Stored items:
%%

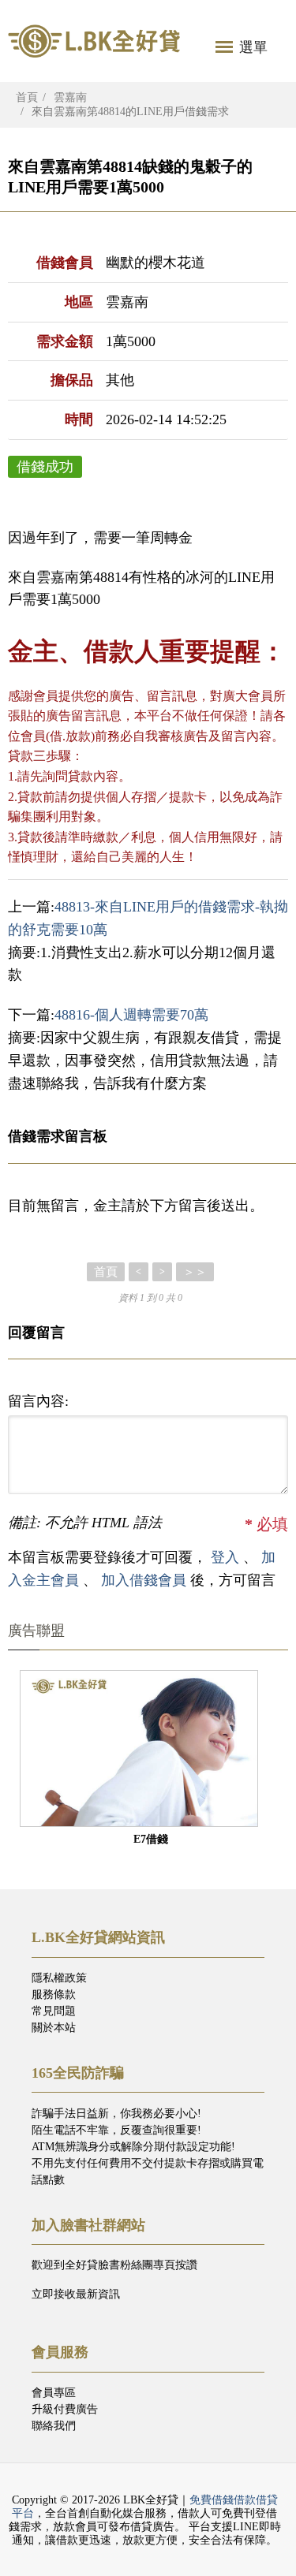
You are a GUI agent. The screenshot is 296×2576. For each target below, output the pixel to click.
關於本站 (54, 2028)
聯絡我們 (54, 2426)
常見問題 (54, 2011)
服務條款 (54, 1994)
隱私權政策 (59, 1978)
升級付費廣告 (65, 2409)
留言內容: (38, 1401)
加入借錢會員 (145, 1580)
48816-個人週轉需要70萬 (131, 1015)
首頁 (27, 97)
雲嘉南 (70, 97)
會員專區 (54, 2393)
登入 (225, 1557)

%%

EXERCISE REQUIREMENTS:
Return the full set of lines above word for word and with no pictures.

YOUR RESPONSE:
You are a GUI agent. The screenshot is 296×2576. For each target below, output the pixel to click.
關於本站 (54, 2028)
聯絡我們 (54, 2426)
常見問題 (54, 2011)
服務條款 (54, 1994)
隱私權政策 (59, 1978)
升級付費廣告 (65, 2409)
留言內容: (38, 1401)
加入借錢會員 (145, 1580)
48816-個人週轉需要70萬 (131, 1015)
首頁 (27, 97)
雲嘉南 (70, 97)
會員專區 (54, 2393)
登入 (225, 1557)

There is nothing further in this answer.